Shared values, which I wrote about last time, provide the direction for a couple. But direction alone moves nothing. What sets a relationship in motion, what keeps it alive and allows it to grow rather than solidify into a fixed form, is something harder to put into words but easier to recognise when you live it: understanding that love is not a state you reach, but a process you choose every day.
We arrive at article 300. It is not a number I planned as a milestone, but it carries a symbolic weight I cannot ignore. Three hundred articles about relationships, about the self, about what it means to love and to be loved, about all the small and large things that allow two people to stay together or lose each other. It feels like the right moment to step back and look at the whole picture.
The most persistent myth about love, the one that does the most damage in silence, is that true love should be easy. That if it is complicated, if it demands work, if it involves difficult conversations and conscious choices, something must be wrong. That the right person would automatically eliminate friction.
It is a romantic and simultaneously infantilising idea. And it produces people who abandon relationships at the first sign of difficulty, searching for one that asks nothing of them.
The reality is that every relationship that has survived time and remained alive has demanded something. Conscious presence. The courage to stay even when leaving would have been more comfortable. The repeated choice to see the other person with fresh eyes, not through the accumulated filter of all past disappointments.
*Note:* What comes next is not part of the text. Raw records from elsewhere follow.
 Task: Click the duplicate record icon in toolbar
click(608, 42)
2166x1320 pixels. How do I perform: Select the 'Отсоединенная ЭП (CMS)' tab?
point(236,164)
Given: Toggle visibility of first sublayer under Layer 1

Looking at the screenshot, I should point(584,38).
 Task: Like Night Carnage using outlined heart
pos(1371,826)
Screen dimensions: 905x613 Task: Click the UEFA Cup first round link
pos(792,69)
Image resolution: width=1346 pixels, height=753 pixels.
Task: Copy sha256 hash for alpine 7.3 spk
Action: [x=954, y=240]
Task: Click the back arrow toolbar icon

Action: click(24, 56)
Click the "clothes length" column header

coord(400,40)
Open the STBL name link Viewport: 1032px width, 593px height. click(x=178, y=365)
What does love as a process mean? It means there is no arrival point. There is no moment when you can say: I am finished, the relationship is now complete, I no longer need to do anything. Love that stops growing begins to diminish. Not dramatically, not immediately visibly, but consistently, like anything living that no longer receives water.
It means that who you are in the relationship now is not who you will be in five years. Nor will they be. And that the relationship needs to evolve alongside you, not remain fixed in the form it took at the beginning.
It means that moments of crisis, of distance, of friction, are not signs that the relationship has failed. They are stages of a process that, traversed with honesty and intention, produces a deeper connection than existed before.
In these three hundred articles I have written about attachment and fear, about communication and silence, about desire and resentment, about small rituals and large crises. And if I were to extract a single common thread from everything I have explored, it would be this: relationships are not maintained through performative effort or spectacular gestures. They are maintained through consistent presence, through curiosity about the other and about yourself, through the repeated choice to be honest even when honesty is uncomfortable.
The most important ingredient is not chemistry, not compatibility, not love in an abstract sense. It is choice. The daily choice to remain present, curious, and open towards the person you have chosen to build your life with.
Sexual life is also part of this continuous process. Desire, physical intimacy, eroticism within a long relationship do not survive through inertia. They transform, deepen, or thin out, depending on how present and curious you remain towards your partner. Couples who have a satisfying sexual life at ten or twenty years have not found a technical secret. They have continuously chosen not to let this dimension of the relationship become invisible.
I believe mature love, the kind that withstands time, does not resemble what we were shown in films or songs. It is quieter, more constant, less dramatic. But it is more real. It has the texture of things built with care, not of things that simply happened.
It is not less passionate. It is passionate differently, with a depth you can only feel after you have traversed enough together.
Looking at your relationship as it is right now, not as it was at the beginning and not as you would like it to be, but as it actually is today, what do you choose to do differently from tomorrow, not from a place of crisis, but from a conscious choice to bring it closer to what you would like it to be?